* _Written exercise_: Write out the listing below as a numbered list, skipping blank lines and leaving out the pictures.

══════

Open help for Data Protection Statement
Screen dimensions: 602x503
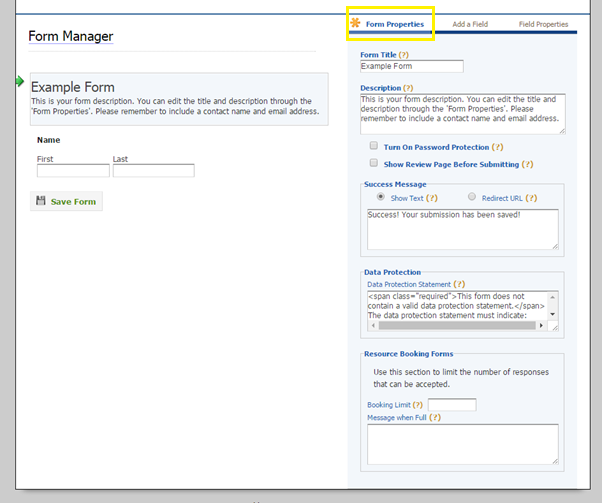pyautogui.click(x=459, y=284)
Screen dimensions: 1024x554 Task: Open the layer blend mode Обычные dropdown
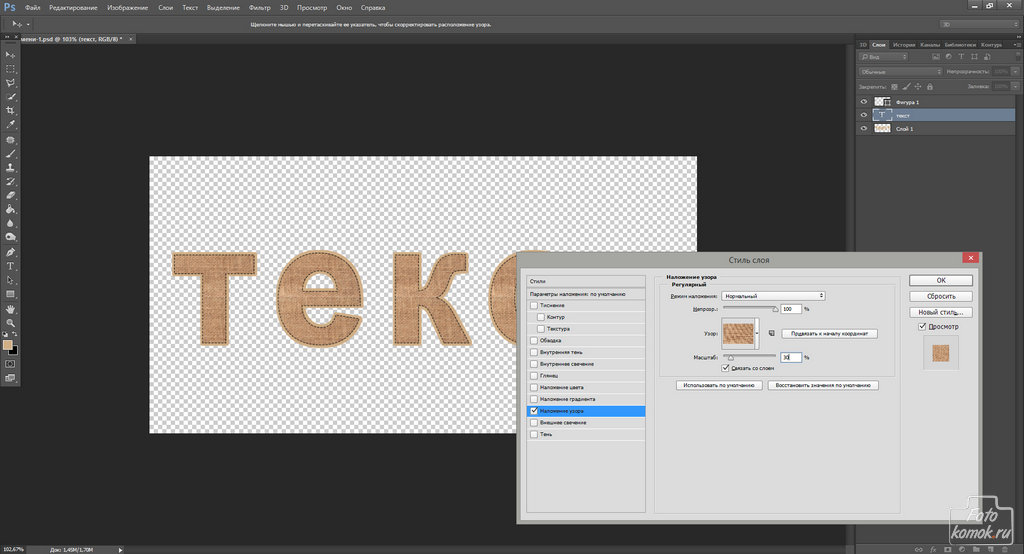point(900,72)
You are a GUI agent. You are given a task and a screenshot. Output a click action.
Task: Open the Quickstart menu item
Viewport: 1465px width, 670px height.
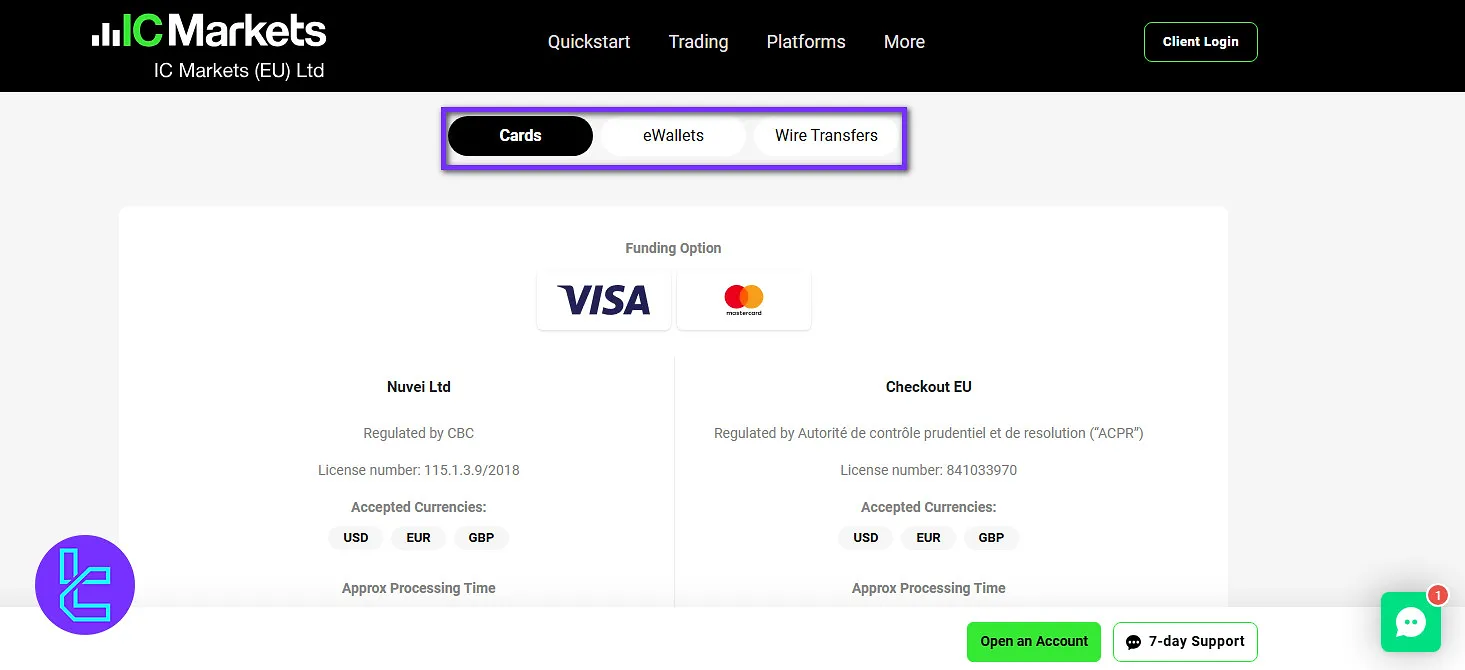588,42
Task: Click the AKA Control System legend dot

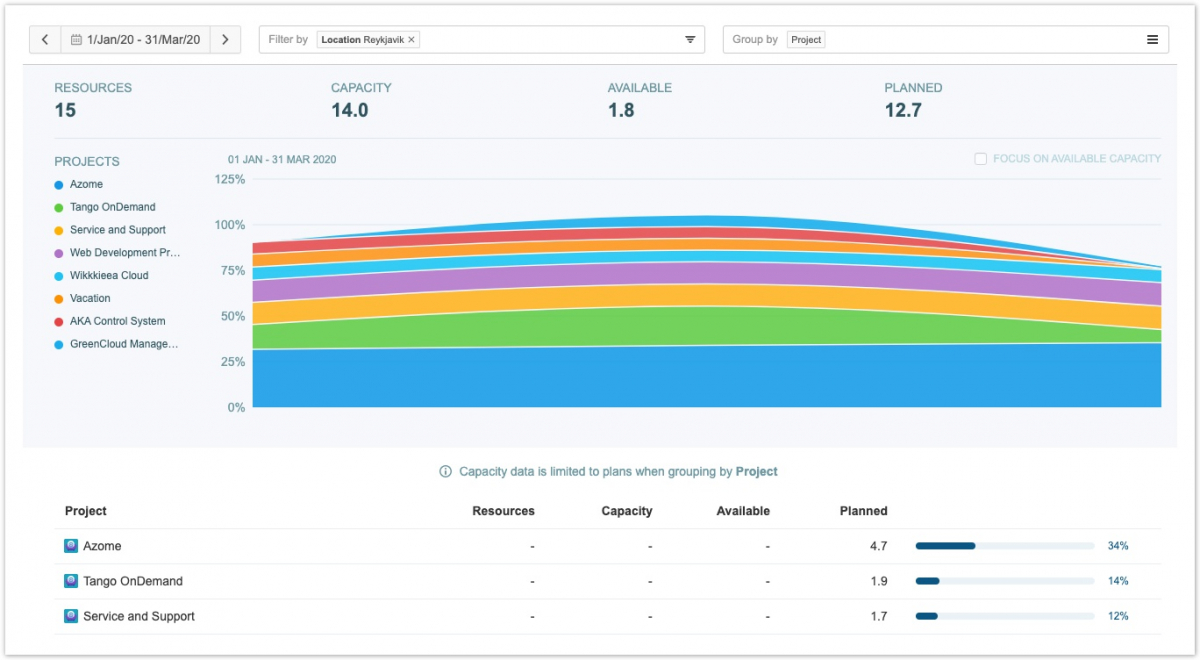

══════

* _Correct output_:
1. Open help for Data Protection Statement
2. Screen dimensions: 602x503
3. pyautogui.click(x=459, y=284)
4. Screen dimensions: 1024x554 Task: Open the layer blend mode Обычные dropdown
5. point(900,72)
6. You are a GUI agent. You are given a task and a screenshot. Output a click action.
7. Task: Open the Quickstart menu item
8. Viewport: 1465px width, 670px height.
9. 588,42
10. Task: Click the AKA Control System legend dot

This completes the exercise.